* _Tasks_
[1] Copy from the plastic bag phase-out page the part that opens with the words containing "Single-use plastic shopping bags to" and closes with "mandatory phase out.".
[2] Using the plastic bag phase-out page, explain in one to three sentences when a bin liner, pet waste bag or meat and produce barrier bag would still fall under the proposed phase out.

* _Page extract_
****************
Single-use plastic shopping bags to be phased out
Associate Minister for the Environment Eugenie Sage has confirmed that single-use plastic shopping bags will be phased out with regulations intended to come into force by 1 July 2019.
New Zealanders are overwhelmingly behind the phase out. Recently, 92 per cent of the more than 9,300 people and organisations who had their say in our consultation supported a mandatory phase out.
Single-use plastic shopping bags under 70 microns will be included in the phase out, with the exception of lightweight bags made of synthetic fabric and designed for multiple use over a long life. Degradable plastic bags such as oxo-degradable, biodegradable and compostable are also being phased out.
The Government has announced its intention to make regulations phasing out single-use plastic shopping bags, to come into effect around the middle of 2019. The following FAQs provide details on this phase out for New Zealanders and retailers.
What type of plastic bags will the proposed phase out include?
When we say ‘single-use plastic shopping bag’ we mean the kind of plastic bags with handles commonly found at supermarket, takeaway food, and other retail checkouts.
Bin liners, bags for collecting pet waste and barrier bags used when purchasing meat and fruit and vegetables are not included in the proposed phase out (unless they have handles for the dual use of carrying sold goods).
The proposed phase out applies to single-use plastic shopping bags up to 70 microns in thickness – which includes light-weight boutique style shopping bags, and the ‘emergency’ bags currently offered by some supermarkets as an alternative to a free single-use bags. It also includes degradable plastic bags (i.e. biodegradable, compostable and oxo-degradable). Lightweight bags made of synthetic fabric and designed for multiple use over a long life are excluded.
What can I use to carry my goods home?
****************
* _Rows_
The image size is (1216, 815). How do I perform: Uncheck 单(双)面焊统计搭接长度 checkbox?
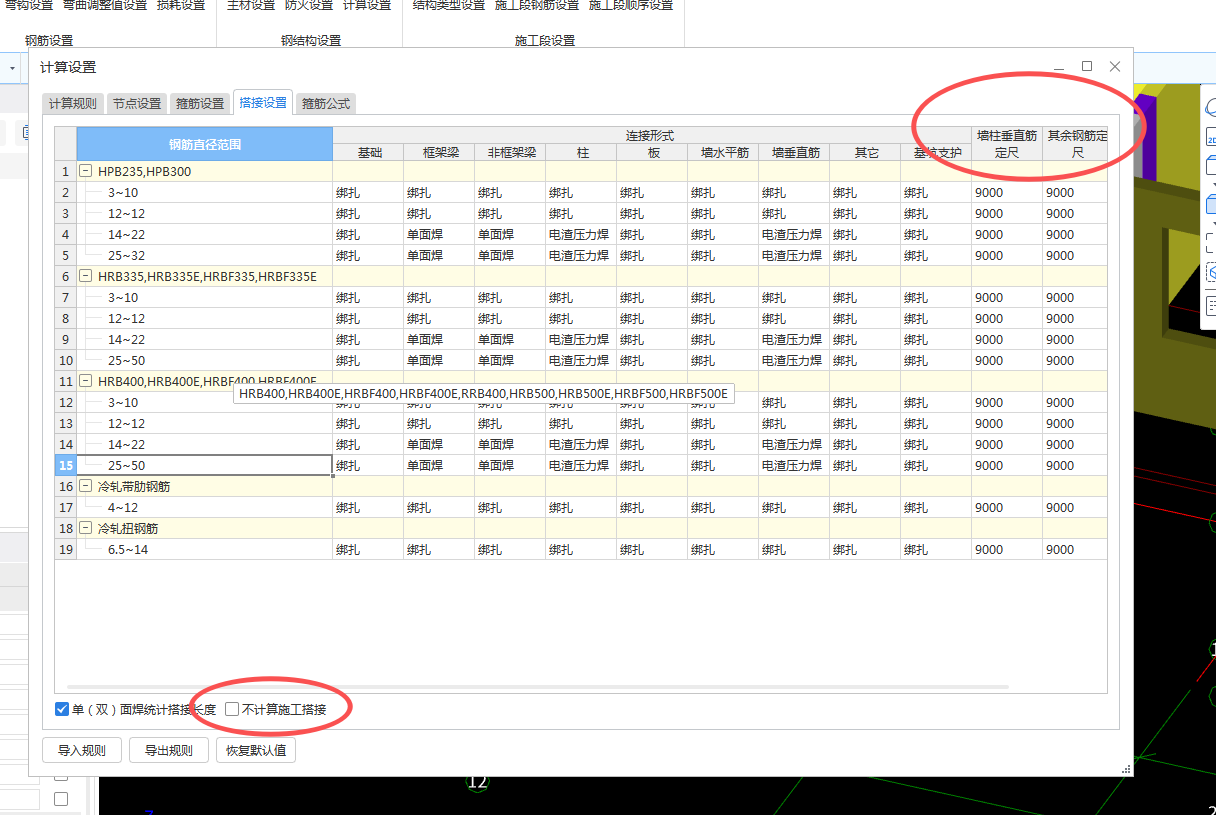point(62,710)
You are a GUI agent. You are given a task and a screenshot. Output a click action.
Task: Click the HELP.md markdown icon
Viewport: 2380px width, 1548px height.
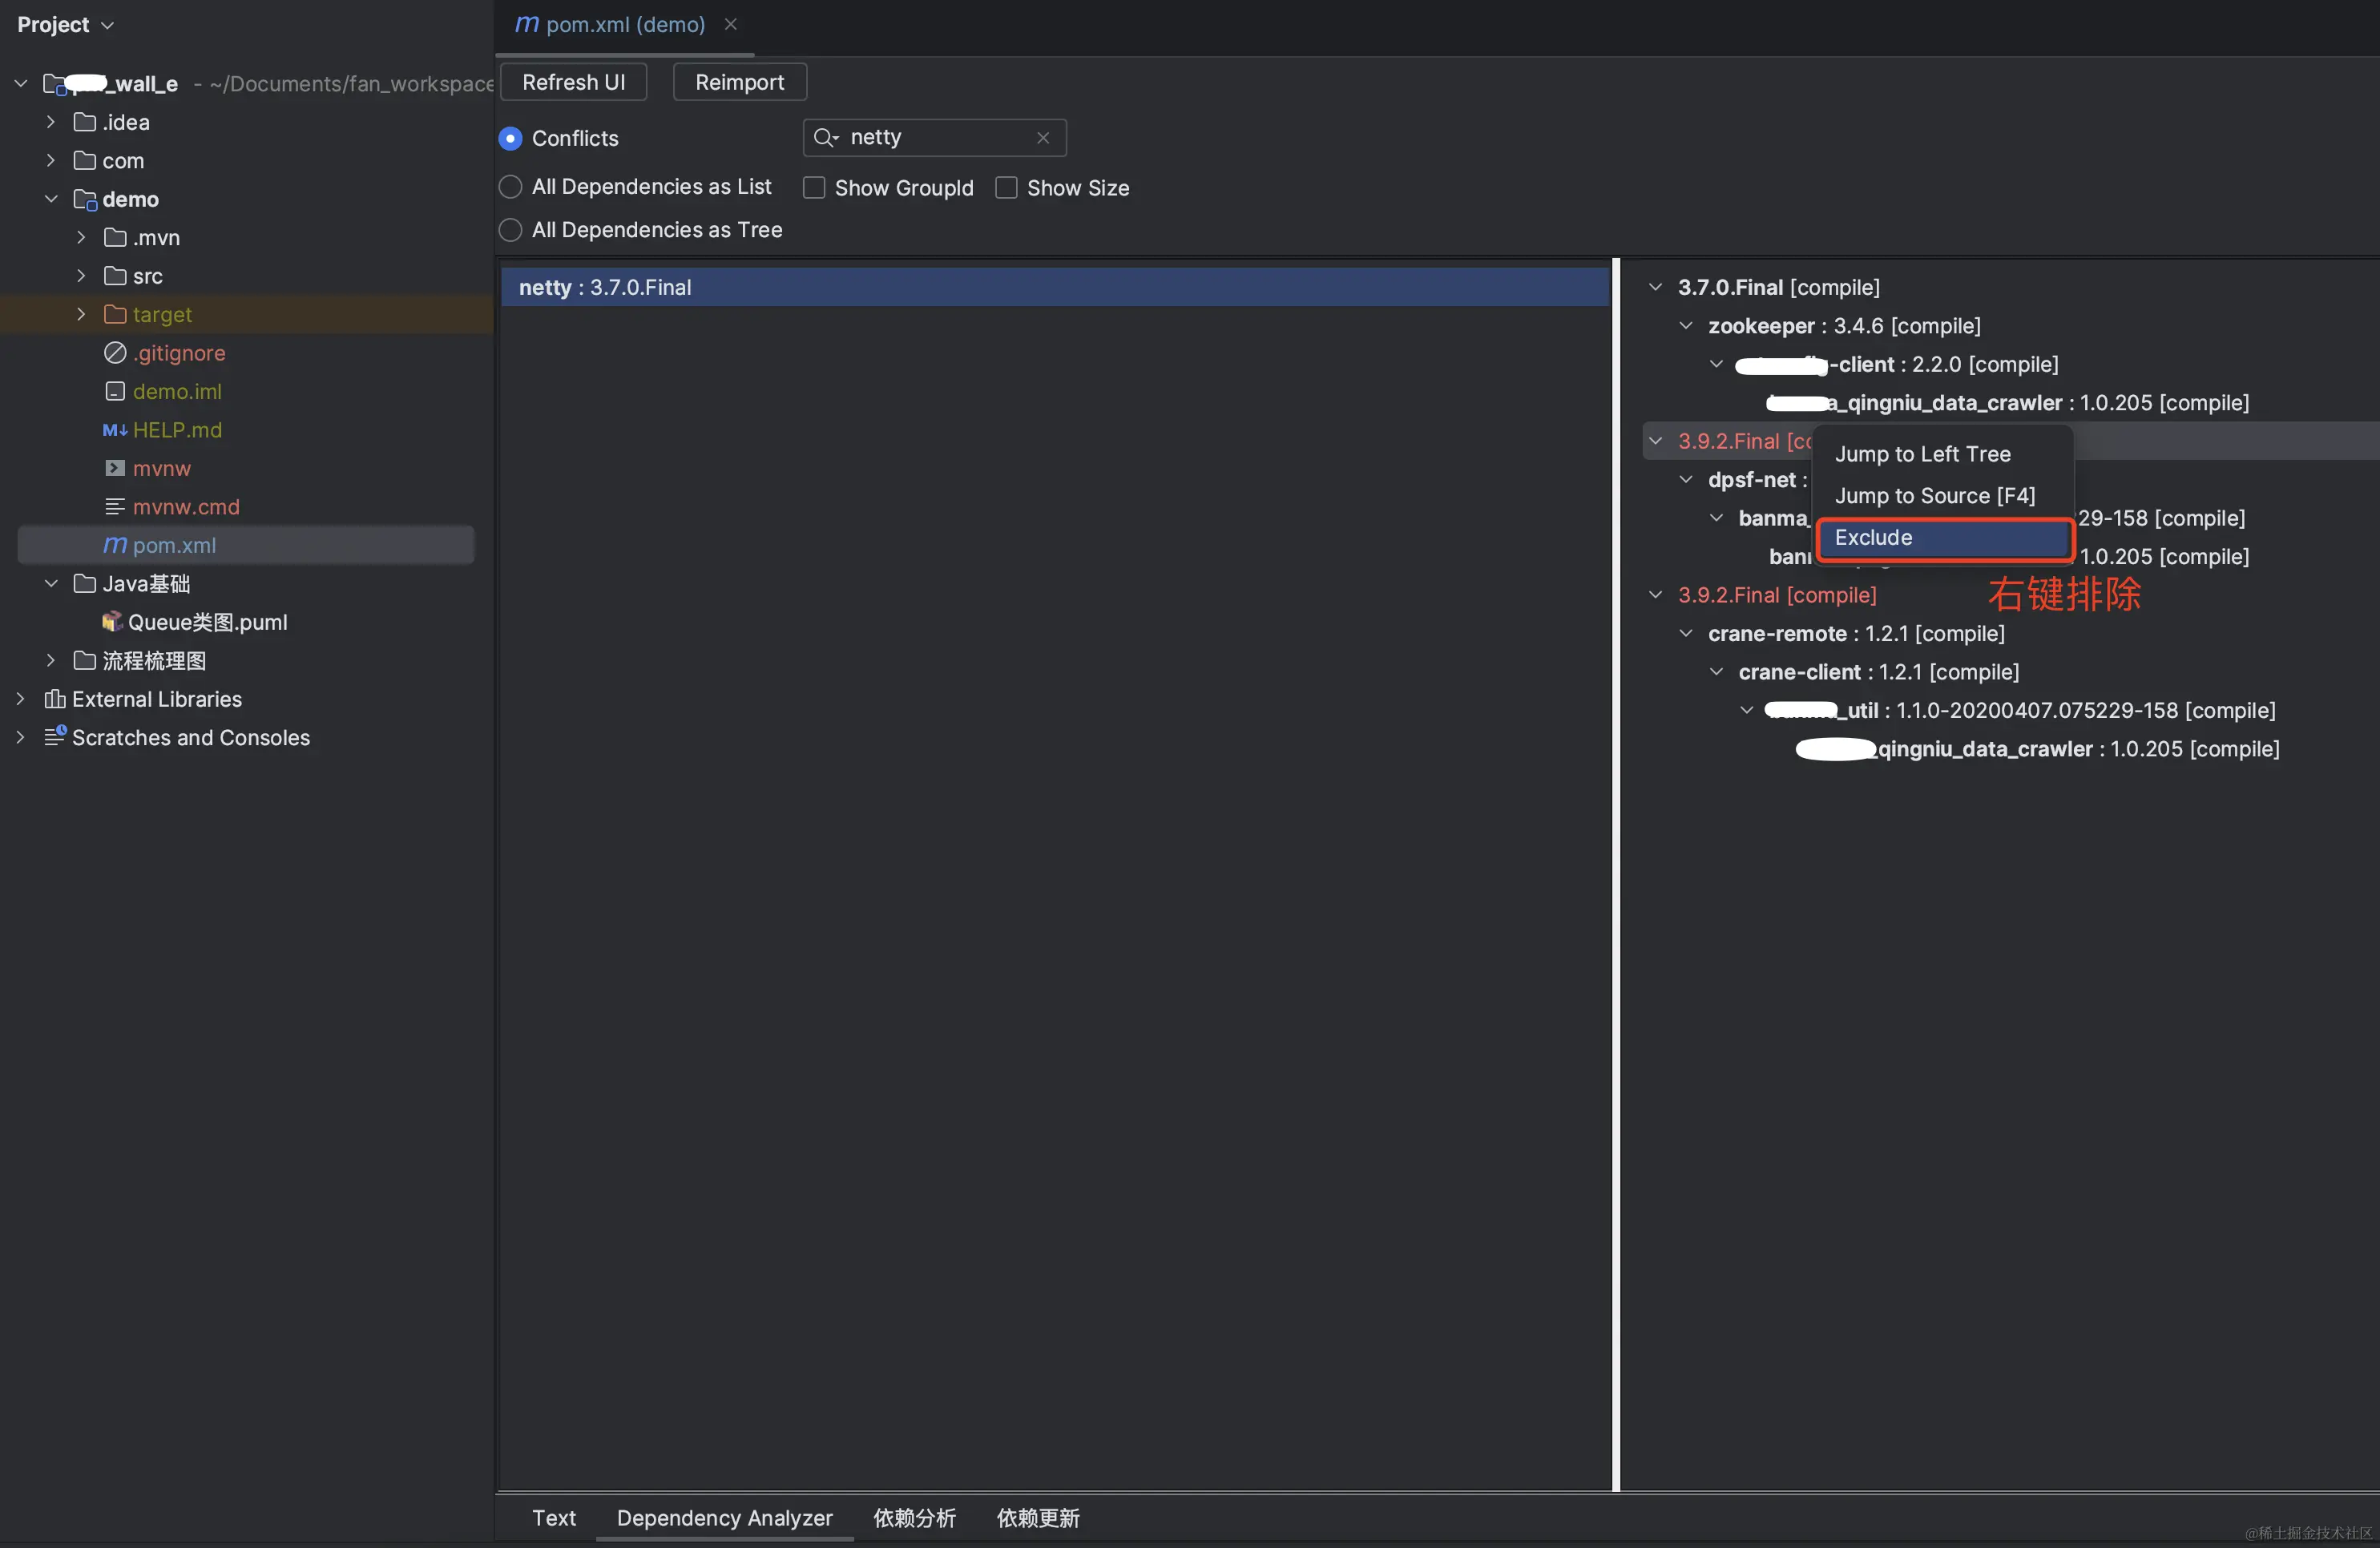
****************
* _Task-by-task outputs_
[1]
Single-use plastic shopping bags to be phased out
Associate Minister for the Environment Eugenie Sage has confirmed that single-use plastic shopping bags will be phased out with regulations intended to come into force by 1 July 2019.
New Zealanders are overwhelmingly behind the phase out. Recently, 92 per cent of the more than 9,300 people and organisations who had their say in our consultation supported a mandatory phase out.

[2] These bags are normally left out of the proposed phase out. They would be included if they have handles for the dual use of carrying sold goods, which makes them work like a shopping bag.